Намек на «коррупционные фонды», средства из которых помогали улаживать темные делишки, и на людей при должности, на поддержку которых можно было рассчитывать, объясняет неспособность официальных властей положить конец всевозможным безобразиям. Наверное, трудно поверить в то, что, как неоднократно утверждается в плутовских романах, например, в «Гусмане де Альфараче», все судьи были продажны, а все альгвасилы являлись сообщниками воров. Но не может не впечатлять огромное количество обвинений подобного рода, зачастую подтверждавшихся самими властями. «Святая эрмандада» и ее cuadrilleros (жандармы), в обязанности которых входило обеспечение порядка за пределами города, имели ужасную репутацию. «Если на тебе нет никакой вины, — говорит Гусман, — то пусть Бог хранит тебя от „Святой эрмандады“, поскольку „святые жандармы“ все сплошь люди бездушные и приносящие зло; не колеблясь, они обвинят тебя, поклявшись, что говорят правду, в том, чего ты не совершал и чего они не могли видеть, просто потому, что им заплатили или даже за кувшин вина, полученный за лжесвидетельство». Те же обвинения мы находим в решениях муниципалитета города Осуны, в Андалусии, который, «считая, что многие жандармы не подчиняются своим алькальдам и даже замешаны в доносах и других делах, не входящих в их компетенцию, что приносит большой вред и ущерб», запретил им покидать город без специального приказа судебных властей.{249} Недоверие правительства к своим собственным служителям юстиции и полиции засвидетельствовано также королевскими указами, изданными в 1610 и 1613 годах, в которых, с одной стороны, им запрещалось посещать таверны, а с другой — хозяевам этих заведений и всевозможным торговцам запрещалось обслуживать их в долг.{250}
Но было бы абсурдом обобщать: уголовная полиция зачастую вполне серьезно относилась к своим обязанностям и принималась за очистку города от самых опасных преступников. Для тех, кто попадал в руки судей, наказания были безжалостными, и показательный характер, придававшийся казням, становился все более устрашающим. Приговоренный к смерти, одетый в белую тунику и голубой колпак (это облачение называлось «одеянием „Непорочного зачатия“» и гарантировало прощение небес тому, кто его надел), проделывал свой последний путь — от тюрьмы до эшафота — верхом на муле или осле с руками, привязанными к распятию, с недоуздком на шее и в сопровождении двух монахов, которые наставляли его перед смертью. Перед ним ехал глашатай, возвещавший обо всех его злодеяниях; сзади верхом на конях ехали поймавший его альгвасил и судья, приговоривший его к смерти. Процессия останавливалась перед каждым святым образом или церковью, которые встречались у нее на пути, чтобы произнести молитву. После казни (обычно через повешение, поскольку обезглавливание считалось привилегией дворян) тело четвертовали и части его выставлялись на перекрестках и при въезде в город.
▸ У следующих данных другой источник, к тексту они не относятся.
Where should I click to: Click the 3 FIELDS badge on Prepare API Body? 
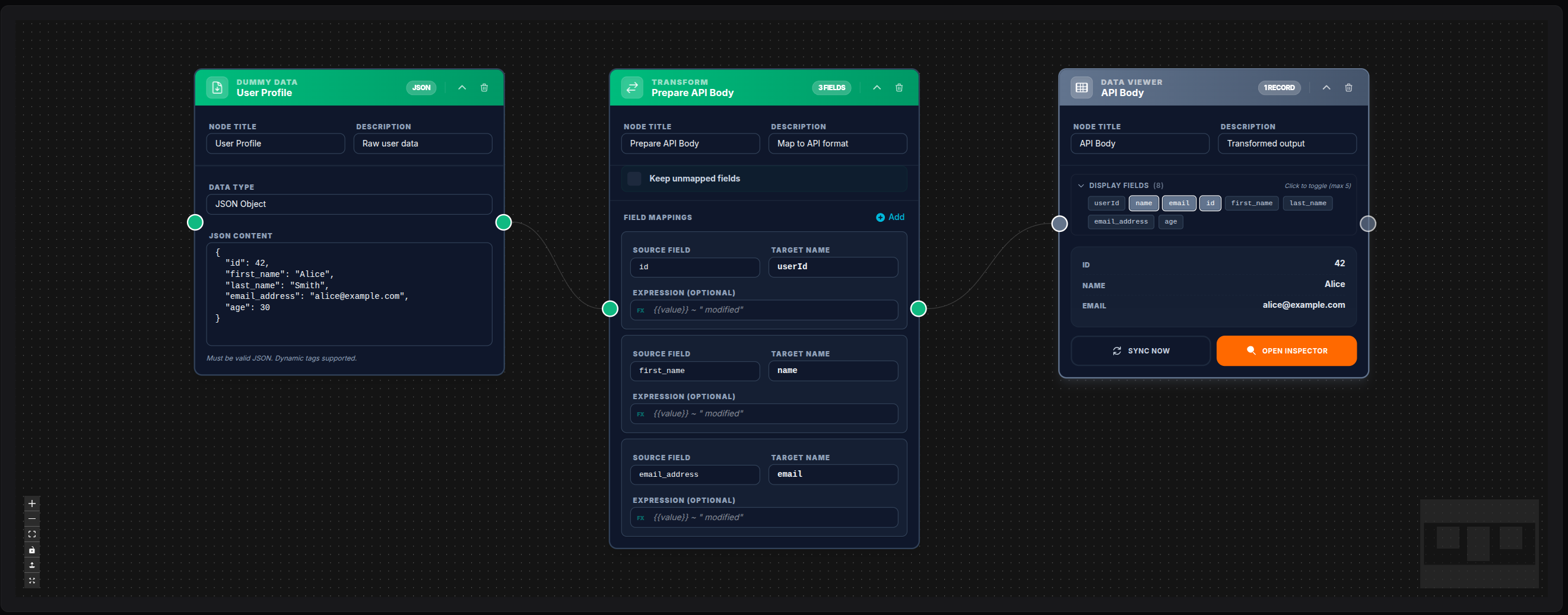tap(831, 87)
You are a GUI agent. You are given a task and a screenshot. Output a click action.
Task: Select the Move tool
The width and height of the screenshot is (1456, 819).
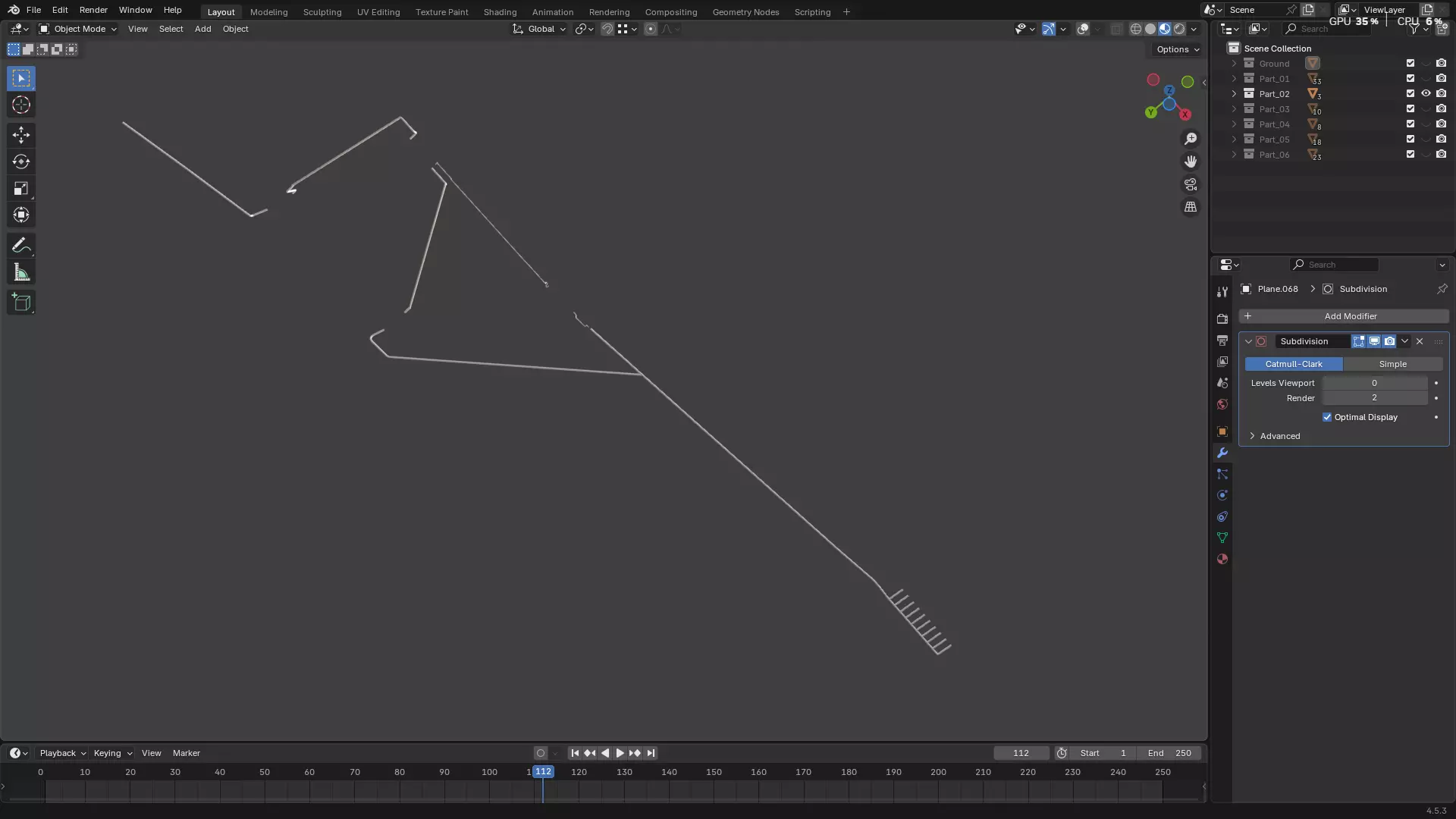coord(21,135)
Для тех, кто знал, что его разыскивает полиция, все-таки был один способ спастись — священное убежище в стенах церкви, зачастую огражденной решетками или цепями, территория которой по этой причине превратилась в место встреч бандитов. Укрывшихся преступников снабжали едой их еще не попавшиеся приятели или женщины легкого поведения, превращавшие святое место в бордель…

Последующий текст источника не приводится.